Document extract:
· · · ·
So here's what I have..

 <x:xmpmeta xmlns:x="adobe:ns:meta/" x:xmptk="Adobe XMP Core 5.6-c128 79.159124, 2016/03/18-14:01:55        ">

And what you have.....

 <x:xmpmeta xmlns:x="adobe:ns:meta/" x:xmptk="XMP Core 4.4.0-Exiv2">

Checking the result based on an integer of the total length is a horrible idea.. better is to hardcode what values in the XML (parse the XML in Python, it is easy) and check for the strings..

Here is the output of what I'm seeing.. hope it helps..

output.txt

dgtlmoon commented 3 years ago

Here's the story.. 4593 is written in your test, 4635 is what I get...

>>> 4635- 4593
42
>>> s='<x:xmpmeta xmlns:x="adobe:ns:meta/" x:xmptk="Adobe XMP Core 5.6-c128 79.159124, 2016/03/18-14:01:55        ">'
>>> len(s)
109
>>> 
>>> s='<x:xmpmeta xmlns:x="adobe:ns:meta/" x:xmptk="XMP Core 4.4.0-Exiv2">'
>>> len(s)
67
>>> 109-67
42
LeoHsiao1 commented 3 years ago

The actual value stored in the image is:

x:xmptk="Adobe XMP Core 5.6-c128 79.159124, 2016/03/18-14:01:55        "

But after Exiv2 parses it, it returns:

x:xmptk="XMP Core 4.4.0-Exiv2"

Maybe you're using a different version of Exiv2.

In summary, test_read_xmp() is used to check that the content of XMP are correct. test_read_raw_xmp() is just used to check that raw XMP can be read out, not to check the content.

dgtlmoon commented 3 years ago

@LeoHsiao1 You seem to be just repeating exactly what I'm writing :'(

LeoHsiao1 commented 3 years ago

Well, on the one hand, I'll update the test case so that it can locate the differences. On the other hand, your test case test_read_raw_xmp() didn't pass, is it because you're using version 0.25 of Exiv2 ?

dgtlmoon commented 3 years ago

That's right... that's what I said :) but... how do we know it's because of 0.25 and not 0.26.4 etc?

dgtlmoon commented 3 years ago

I need to find out where "Adobe XMP Core 5.6-c128 79.159124" is coming from exactly in my system, because I'm on Ubuntu 18 also.. @LeoHsiao1 i'm on ubuntu buster (18.04)

$ cat /etc/debian_version 
buster/sid
dgtlmoon@acer:/tmp/pyexiv2$ lsb_release -a
No LSB modules are available.
· · · ·
Requests:
• 1. From the Exiv2 XMP thread, extract the passage that begins with the words containing "Checking the result" and ends with "what I get...".
• 2. In the Exiv2 XMP thread, what does Exiv2 return for x:xmptk after it parses the image?
• 3. Proceed with the Exiv2 XMP thread, picking up right after its last line.
The listing that follows has nothing to do with any of this.

Dataset rows:
· · · ·
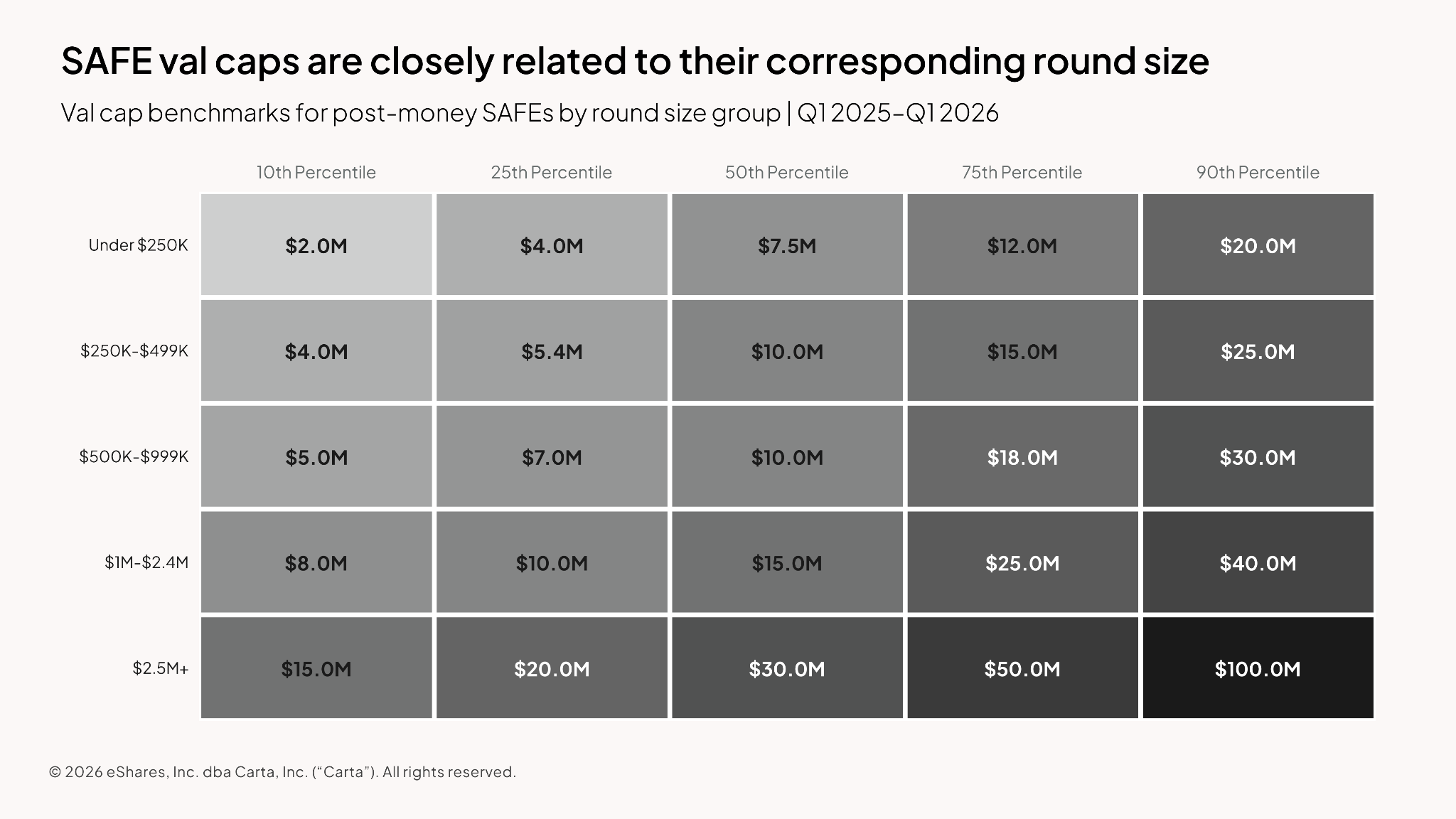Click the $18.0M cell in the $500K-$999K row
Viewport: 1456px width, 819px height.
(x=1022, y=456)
· · · ·
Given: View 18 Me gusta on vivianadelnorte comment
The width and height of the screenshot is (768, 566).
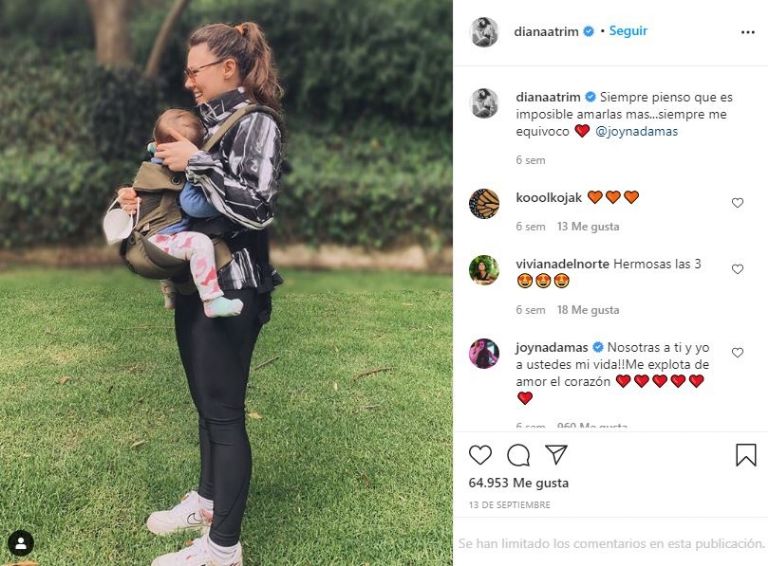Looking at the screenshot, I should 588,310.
· · · ·
Response list:
• 1.
Checking the result based on an integer of the total length is a horrible idea.. better is to hardcode what values in the XML (parse the XML in Python, it is easy) and check for the strings..

Here is the output of what I'm seeing.. hope it helps..

output.txt

dgtlmoon commented 3 years ago

Here's the story.. 4593 is written in your test, 4635 is what I get...

• 2. x:xmptk="XMP Core 4.4.0-Exiv2"

• 3.
Distributor ID: Ubuntu
Description:    Ubuntu 18.04.5 LTS
Release:    18.04
Codename:   bionic
LeoHsiao1 commented 3 years ago

Test cases always pass on Ubuntu 18.04 . See Github Actions And my WSL is also Ubuntu 18.04 :

leo@Leo:~$ cat /etc/lsb-release
DISTRIB_ID=Ubuntu
DISTRIB_RELEASE=18.04
DISTRIB_CODENAME=bionic
DISTRIB_DESCRIPTION="Ubuntu 18.04.2 LTS"
dgtlmoon commented 3 years ago

@LeoHsiao1 I know this, you already said that.. that comment does not add much

But I'm running 18.04.5.... i think it is important that this passes (I'm repeating myself too on this point).. otherwise other programmers cannot test/build locally and will waste hours of their life (like I have already) trying to figure out what is wrong

dgtlmoon commented 3 years ago

So it works on

DISTRIB_DESCRIPTION="Ubuntu 18.04.2 LTS" (you)

but not

DISTRIB_DESCRIPTION="Ubuntu 18.04.5 LTS" (me)

.... not good enough I think..

dgtlmoon commented 3 years ago

I dont have "Adobe XMP Core" installed on my machine.. which is what is in the original test image (1.jpg).. And maybe "Adobe XMP Core 5.6-c128 79.159124, 2016/03/18-14:01:55" is not installed on the github actions test machine..

so there for the test is false-positive ?

LeoHsiao1 commented 3 years ago

No, the raw data is stored in the image, regardless of whether you have Adobe installed or not. I just updated the test case, and now it checks if each character of RAW_XMP is different.

dgtlmoon commented 3 years ago

"if each character of RAW_XMP is different." why?

LeoHsiao1 commented 3 years ago

Check if each character of RAW_XMP is the same...

dgtlmoon commented 3 years ago

Are you trying to ignore problems with whitespace? I dont understand your assumption

read_xmp() does not give me "XMP Toolkit "

"XMP toolkit" is not available in read_xmp().. that is interesting... it's the one variable that is changing and breaking the tests on 18.0.4.5

@check_md5
def test_read_raw_xmp():
    with Image(path) as img:
        p=img.read_xmp()
LeoHsiao1 commented 3 years ago

No, test case test_read_raw_xmp() is more rigorous now, checking if each character of RAW_XMP is the same.

@check_md5
def test_read_raw_xmp():
    with Image(test_img) as img:
        diff_text(reference_data.RAW_XMP, img.read_raw_xmp())
LeoHsiao1 commented 3 years ago

test_read_raw_xmp now does not report an error, indicating that the XMP Toolkit is not a variable.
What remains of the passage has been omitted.